Satin had gone back in front of the Cafe des Varietes, where Auguste
let her eat the sugar that remained over from the customers’ orders.
A stout man, who came out in a very heated condition, finally
carried her off in the shadow of the boulevard, which was now
gradually going to sleep.
Still people kept coming downstairs. La Faloise was waiting for
Clarisse; Fauchery had promised to catch up Lucy Stewart with
Caroline Hequet and her mother. They came; they took up a whole
corner of the entrance hall and were laughing very loudly when the
Muffats passed by them with an icy expression. Bordenave had just
then opened a little door and, peeping out, had obtained from
Fauchery the formal promise of an article. He was dripping with
perspiration, his face blazed, as though he were drunk with success.
“You’re good for two hundred nights,” La Faloise said to him with
civility. “The whole of Paris will visit your theater.”
But Bordenave grew annoyed and, indicating with a jerk of his chin
the public who filled the entrance hall—a herd of men with parched
lips and ardent eyes, still burning with the enjoyment of Nana—he
cried out violently:
“Say ‘my brothel,’ you obstinate devil!”
At ten o’clock the next morning Nana was still asleep.
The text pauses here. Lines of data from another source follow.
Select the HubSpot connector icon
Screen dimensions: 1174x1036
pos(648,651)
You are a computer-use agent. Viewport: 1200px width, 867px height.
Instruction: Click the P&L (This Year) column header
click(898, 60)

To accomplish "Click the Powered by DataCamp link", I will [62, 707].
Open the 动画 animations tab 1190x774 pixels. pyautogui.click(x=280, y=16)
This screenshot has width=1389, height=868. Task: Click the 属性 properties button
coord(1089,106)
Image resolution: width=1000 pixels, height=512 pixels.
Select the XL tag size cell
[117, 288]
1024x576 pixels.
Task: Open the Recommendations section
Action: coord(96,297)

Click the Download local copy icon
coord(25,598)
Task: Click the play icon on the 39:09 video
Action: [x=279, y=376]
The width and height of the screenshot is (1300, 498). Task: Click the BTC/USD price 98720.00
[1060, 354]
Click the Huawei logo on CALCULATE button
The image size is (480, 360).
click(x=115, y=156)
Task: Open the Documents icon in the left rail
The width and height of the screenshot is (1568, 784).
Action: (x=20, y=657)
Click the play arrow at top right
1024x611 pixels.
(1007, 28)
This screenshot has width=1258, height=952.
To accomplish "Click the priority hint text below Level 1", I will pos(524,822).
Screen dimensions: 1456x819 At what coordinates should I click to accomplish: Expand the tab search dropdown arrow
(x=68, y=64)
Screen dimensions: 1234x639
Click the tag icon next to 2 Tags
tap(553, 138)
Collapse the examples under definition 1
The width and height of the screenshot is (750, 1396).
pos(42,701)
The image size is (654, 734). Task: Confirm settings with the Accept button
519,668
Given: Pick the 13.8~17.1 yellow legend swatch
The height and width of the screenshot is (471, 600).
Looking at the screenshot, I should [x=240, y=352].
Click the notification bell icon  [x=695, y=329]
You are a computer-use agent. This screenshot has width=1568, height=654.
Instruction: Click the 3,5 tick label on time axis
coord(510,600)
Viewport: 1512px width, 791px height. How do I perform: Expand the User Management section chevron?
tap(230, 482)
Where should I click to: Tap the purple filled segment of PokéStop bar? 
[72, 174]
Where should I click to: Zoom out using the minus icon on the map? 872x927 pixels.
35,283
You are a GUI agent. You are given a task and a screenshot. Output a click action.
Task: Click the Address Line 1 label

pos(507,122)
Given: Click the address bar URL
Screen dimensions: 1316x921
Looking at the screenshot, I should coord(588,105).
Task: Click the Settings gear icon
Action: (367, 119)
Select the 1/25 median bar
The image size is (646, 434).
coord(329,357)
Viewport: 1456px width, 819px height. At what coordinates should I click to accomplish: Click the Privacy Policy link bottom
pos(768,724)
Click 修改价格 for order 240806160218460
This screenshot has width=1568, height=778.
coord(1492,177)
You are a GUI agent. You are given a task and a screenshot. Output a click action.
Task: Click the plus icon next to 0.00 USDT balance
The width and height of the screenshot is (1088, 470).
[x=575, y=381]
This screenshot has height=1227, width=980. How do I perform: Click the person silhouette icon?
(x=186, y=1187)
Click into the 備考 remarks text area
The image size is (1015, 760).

She occupied
the second floor of a large new house in the Boulevard Haussmann,
the landlord of which let flats to single ladies in order by their
means to dry the paint. A rich merchant from Moscow, who had come
to pass a winter in Paris, had installed her there after paying six
months’ rent in advance. The rooms were too big for her and had
never been completely furnished. The vulgar sumptuosity of gilded
consoles and gilded chairs formed a crude contrast therein to the
bric-a-brac of a secondhand furniture shop—to mahogany round
tables, that is to say, and zinc candelabras, which sought to
imitate Florentine bronze. All of which smacked of the courtesan
too early deserted by her first serious protector and fallen back on
shabby lovers, of a precarious first appearance of a bad start,
handicapped by refusals of credit and threats of eviction.